Help on Partial Fractions

**Paymemoney** · January 5th 2010, 01:22 AM

Hi
The following questions i am having trouble finding the partial fractions to them:

1) $\frac{x^2+x-1}{(x^2+1)^2}$

2)Can someone tell me if i have done this correctly.

$\frac{x^2-1}{x^2-5x+6}$
Do Long Division and i get this: $1+\frac{-5x+7}{(x-3)(x-2)}$
$\frac{A}{(x-3)}+\frac{B}{(x-2)}$

$A(x-2)+B(x-3)=-5x+7$

$A+B=-5$

$A=-5-B$

$-2A-3B=7$

$-2(-5-B)-3B=7$

$10-B=7$

$B=3$

$A=-5-3$

$A=-8$

therefore: $1-\frac{8}{(x-3)}+\frac{3}{(x-2)}$

now answers says its $1-\frac{3}{(x-2)}+\frac{8}{(x-3)}$ .
i have tried doing this equation many times i don't understand how they got the above answer.

P.S

**dedust** · January 5th 2010, 01:33 AM

Originally Posted by Paymemoney

Hi
The following questions i am having trouble finding the partial fractions to them:

1) $\frac{x^2+x-1}{(x^2+1)^2}$

2)Can someone tell me if i have done this correctly.

$\frac{x^2-1}{x^2-5x+6}$
Do Long Division and i get this: $1+\frac{-5x+7}{(x-3)(x-2)}$ $\leftarrow$ should be $\frac{x^2-1}{x^2-5x+6} = \frac{x^2-5x + 6 + 5x -7}{x^2-5x+6} = 1+\frac{5x-7}{(x-3)(x-2)}$

. . .

**Prove It** · January 5th 2010, 02:02 AM

$\int{\frac{x^2 + x - 1}{(x^2 + 1)^2}\,dx}$ .
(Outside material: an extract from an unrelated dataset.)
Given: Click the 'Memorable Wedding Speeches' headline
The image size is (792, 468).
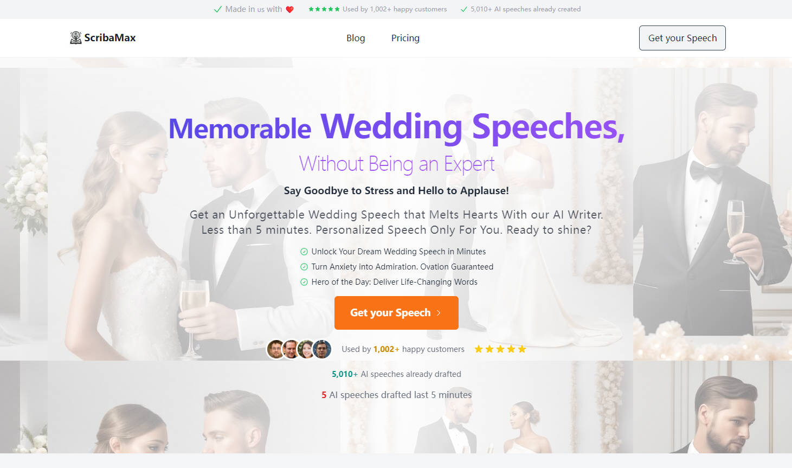Looking at the screenshot, I should [x=396, y=127].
Let $x = \tan{\theta}$ so that $dx = \sec^2{\theta}\,d\theta$ .

The integral becomes

$\int{\frac{\tan^2{\theta} + \tan{\theta} - 1}{(\tan^2{\theta} + 1)^2}\,\sec^2{\theta}\,d\theta}$

$= \int{\frac{\tan^2{\theta} + \tan{\theta} - 1}{(\sec^2{\theta})^2}\,\sec^2{\theta}\,d\theta}$

$= \int{\cos^2{\theta}(\tan^2{\theta} + \tan{\theta} - 1)\,d\theta}$

$= \int{\sin^2{\theta} + \sin{\theta}\cos{\theta} - 1\,d\theta}$

$= \int{\sin{\theta}\cos{\theta} - \cos^2{\theta}\,d\theta}$

$= \int{\frac{1}{2}\sin{(2\theta)} - \frac{1}{2}\cos{(2\theta)} - \frac{1}{2}\,d\theta}$

$= -\frac{1}{4}\cos{(2\theta)} - \frac{1}{4}\sin{(2\theta)} - \frac{1}{2}\theta + C$

$= -\frac{1}{4}\left(\frac{1 - \tan^2{\theta}}{1 + \tan^2{\theta}}\right) - \frac{1}{4}\left(\frac{2\tan{\theta}}{1 + \tan^2{\theta}}\right) - \frac{1}{2}\theta + C$

$= -\frac{1}{4}\left(\frac{1 - x^2}{1 + x^2}\right) - \frac{1}{4}\left(\frac{2x}{1 + x^2}\right) - \frac{1}{2}\arctan{x} + C$

$= \frac{x^2 - 2x - 1}{4(1 + x^2)} - \frac{1}{2}\arctan{x} + C$ .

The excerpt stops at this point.